Yesterday on our way to Bren Bataclan’s studio in Boston’s South End, J and wandered unfamiliar streets, snapping random photos. I often come home from such photo-walks with individual images that don’t tell a particular story: just a picture here and another there. The above photo is a classic example. What kind of story might I tell about three birds–two starlings and a house sparrow–bathing in a parking lot puddle, a photo I shot through a chain-link fence as the afternoon sun slanted toward evening, their shapes silhouetted and reflected among silent ripples?

Gray squirrel with walnut

The neighborhood squirrels are busy these days stockpiling walnuts, acorns, and any other nuts they can find for their winter caches, while I’m busy with paper-piles and planning for the next online semester. These days, I have more blog ideas than I have hours to actually blog, so I squirrel those ideas away for later: a day (eventually) when the hours are long and my inspiration short.

Twin saucers

Two years ago, we had a bumper crop of acorns here in New England, and this year, we seem to have more mushrooms than usual. This week has been damp and humid, with misty mornings and drizzly days. On my morning dog-walks, I’ve been on the lookout for fungi and have not been disappointed, the work of decomposition happening at every step.

Overhead

Looking for mushrooms is like looking for Easter eggs: you never know what strange thing will appear on any given morning. Some mushrooms look like saucers landed from another planet; others resemble alien outgrowths from otherwise healthy-looking trees.
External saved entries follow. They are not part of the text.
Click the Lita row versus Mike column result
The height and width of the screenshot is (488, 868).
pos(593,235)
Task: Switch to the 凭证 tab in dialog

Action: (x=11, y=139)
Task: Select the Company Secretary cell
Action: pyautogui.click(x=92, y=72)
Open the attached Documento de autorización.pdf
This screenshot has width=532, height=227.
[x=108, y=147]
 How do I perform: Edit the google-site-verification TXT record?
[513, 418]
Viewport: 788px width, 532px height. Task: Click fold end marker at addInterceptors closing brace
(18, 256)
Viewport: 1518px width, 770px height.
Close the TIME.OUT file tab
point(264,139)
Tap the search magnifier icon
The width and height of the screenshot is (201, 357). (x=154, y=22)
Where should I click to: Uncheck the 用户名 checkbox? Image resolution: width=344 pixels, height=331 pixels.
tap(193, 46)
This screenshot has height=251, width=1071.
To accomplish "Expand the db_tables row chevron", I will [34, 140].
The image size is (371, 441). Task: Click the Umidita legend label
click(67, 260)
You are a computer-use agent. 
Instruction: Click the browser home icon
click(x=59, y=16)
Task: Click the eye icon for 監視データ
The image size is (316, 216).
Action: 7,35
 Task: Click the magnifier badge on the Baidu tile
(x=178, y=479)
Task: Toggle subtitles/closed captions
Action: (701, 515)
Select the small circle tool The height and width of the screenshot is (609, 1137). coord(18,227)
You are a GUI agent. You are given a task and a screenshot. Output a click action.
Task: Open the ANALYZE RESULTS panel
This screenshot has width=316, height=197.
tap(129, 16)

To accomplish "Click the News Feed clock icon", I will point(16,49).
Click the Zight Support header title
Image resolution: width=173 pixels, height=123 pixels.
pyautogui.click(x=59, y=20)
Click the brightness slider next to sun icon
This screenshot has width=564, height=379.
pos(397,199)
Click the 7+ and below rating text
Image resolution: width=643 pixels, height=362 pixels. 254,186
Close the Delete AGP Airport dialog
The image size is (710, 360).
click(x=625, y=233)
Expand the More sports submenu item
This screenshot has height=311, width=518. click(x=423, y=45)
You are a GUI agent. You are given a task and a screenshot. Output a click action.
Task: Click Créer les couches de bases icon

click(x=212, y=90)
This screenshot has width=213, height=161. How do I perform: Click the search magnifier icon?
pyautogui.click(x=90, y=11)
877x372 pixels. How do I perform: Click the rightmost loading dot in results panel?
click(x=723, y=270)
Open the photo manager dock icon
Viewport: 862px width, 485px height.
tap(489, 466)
Even though I know mushrooms and other fungi don’t appear out of nowhere–fungi, like icebergs, hide most of their mass below the surface, in a spreading web of mycelia–it always comes as a surprise to see Something where there once was Nothing. A sudden eruption of fungi reminds us of the invisible forces that are always present, lurking underfoot.

Underfoot

All year long, mycelial mats have wormed underground, ferreting the food that fungi consume. Lacking chlorophyll, fungi suck nutrients from the living or steal them from the dead, and when the conditions are right, fungal mycelia send up fruiting bodies to spread spores. The mushrooms and other colorful fungi we see above-ground are reproductive parts, with a fungus’ true work happening in secret, underground. Mycelial mats are workhorses, toiling (and enduring) in secret, while their ephemeral fruiting bodies garner all the attention with their fleshy (and transient) exuberance.

As a composition instructor, I teach my students how to craft sentences and paragraphs to communicate meaning, word upon word. Fungi of all shapes and sizes are experts in decomposition, reminding us through their sudden autumnal emergence that everything eventually falls prey to parasitism, death, and decay.